121 La. 997 affirmed.
The facts, which involve the validity of certain taxation on
property claimed to be exempt under provisions of the constitution
of the State of Louisiana, are stated in the opinion.
Page 218 U. S. 435
MR. JUSTICE HOLMES delivered the opinion of the Court.
This is a writ of error to reverse a decision of the Supreme
Court of Louisiana granting an injunction to the plaintiff, the
Louisiana & Arkansas Railway Company, the defendant in error,
against the collection from it of
Page 218 U. S. 436
a special tax in favor of the Arkansas Southern Railway Company,
the plaintiff in error. 121 La. 997. The agreed facts are these: by
Art. 230 of the state constitution of 1898, any railroad thereafter
constructed before January 1, 1904, was to be exempt from taxation
for ten years from completion, upon certain conditions. The
plaintiff built its road through the Parish of Winn and gained the
right to the exemption.
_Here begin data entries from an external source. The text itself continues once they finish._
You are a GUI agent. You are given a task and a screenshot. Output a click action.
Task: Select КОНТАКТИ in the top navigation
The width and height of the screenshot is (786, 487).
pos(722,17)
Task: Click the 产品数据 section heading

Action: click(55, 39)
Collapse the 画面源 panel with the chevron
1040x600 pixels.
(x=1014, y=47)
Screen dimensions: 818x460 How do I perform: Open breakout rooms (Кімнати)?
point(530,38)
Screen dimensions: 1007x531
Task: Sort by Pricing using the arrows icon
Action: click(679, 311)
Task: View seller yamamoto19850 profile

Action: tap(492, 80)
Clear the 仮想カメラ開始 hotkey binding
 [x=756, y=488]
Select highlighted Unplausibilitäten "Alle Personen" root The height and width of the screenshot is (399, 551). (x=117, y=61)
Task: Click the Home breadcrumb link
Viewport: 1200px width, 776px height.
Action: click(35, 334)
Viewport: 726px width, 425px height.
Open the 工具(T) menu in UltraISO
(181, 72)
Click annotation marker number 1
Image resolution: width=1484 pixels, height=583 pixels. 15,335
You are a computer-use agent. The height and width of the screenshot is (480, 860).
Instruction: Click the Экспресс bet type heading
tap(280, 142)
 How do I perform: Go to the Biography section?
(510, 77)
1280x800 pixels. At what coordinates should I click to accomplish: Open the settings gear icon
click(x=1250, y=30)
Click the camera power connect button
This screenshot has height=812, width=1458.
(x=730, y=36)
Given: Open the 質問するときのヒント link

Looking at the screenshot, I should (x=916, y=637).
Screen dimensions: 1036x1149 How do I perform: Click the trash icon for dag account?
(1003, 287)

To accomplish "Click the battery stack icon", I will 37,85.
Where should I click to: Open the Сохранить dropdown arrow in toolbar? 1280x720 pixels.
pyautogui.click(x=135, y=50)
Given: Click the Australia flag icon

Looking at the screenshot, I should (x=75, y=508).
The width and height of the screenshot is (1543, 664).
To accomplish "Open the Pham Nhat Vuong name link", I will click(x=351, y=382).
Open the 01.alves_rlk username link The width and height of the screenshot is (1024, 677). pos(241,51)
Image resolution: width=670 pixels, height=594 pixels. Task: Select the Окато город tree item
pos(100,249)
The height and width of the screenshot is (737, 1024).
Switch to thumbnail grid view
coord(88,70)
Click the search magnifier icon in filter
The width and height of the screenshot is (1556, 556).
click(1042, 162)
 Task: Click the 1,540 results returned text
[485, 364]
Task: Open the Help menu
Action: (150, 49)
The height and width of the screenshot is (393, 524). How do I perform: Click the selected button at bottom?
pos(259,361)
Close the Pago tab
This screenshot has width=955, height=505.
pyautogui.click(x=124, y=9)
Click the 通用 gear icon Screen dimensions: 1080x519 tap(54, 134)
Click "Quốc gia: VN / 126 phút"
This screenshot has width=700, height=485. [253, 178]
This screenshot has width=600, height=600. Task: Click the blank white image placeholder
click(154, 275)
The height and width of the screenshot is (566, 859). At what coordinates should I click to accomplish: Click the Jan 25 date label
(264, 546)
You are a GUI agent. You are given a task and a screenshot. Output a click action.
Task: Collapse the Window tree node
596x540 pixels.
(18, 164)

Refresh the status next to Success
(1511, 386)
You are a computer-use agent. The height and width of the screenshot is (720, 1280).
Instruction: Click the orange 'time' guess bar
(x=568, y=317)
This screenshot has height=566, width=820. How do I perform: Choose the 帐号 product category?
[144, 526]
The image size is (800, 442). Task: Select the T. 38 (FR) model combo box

The defendant, plaintiff in error, claims
its rights under a vote of the same parish on February 1, 1898,
granting a tax of five mills to a predecessor to whose rights the
defendant has succeeded. This vote was valid, and effective against
all taxable property in the parish.
James v. Arkansas Southern
Railway Co., 110 La. 145. Act 35, § 6, 1886. Const. 1879, Art
242. By its terms, the grant was for ten years from the completion
of the road, the police jury adding a condition that the railroad
should be completed into Winnfield within three years from the date
of the vote. Afterwards, the police jury extended the time to May
1, 1901, on or before which date, and before the acquisition of its
right of way and ground by the plaintiff, the road was finished. It
was accepted by the police jury, and taxes have been levied and
paid in accordance with the vote, beginning with the year 1901. The
defendant was proceeding to levy on the property of the plaintiff
in the parish, and says that, if the Constitution of 1898 is
construed to confer an exemption from this tax upon the plaintiff,
it impairs the obligation of contracts, contrary to Art. I, § 10,
of the Constitution of the United States.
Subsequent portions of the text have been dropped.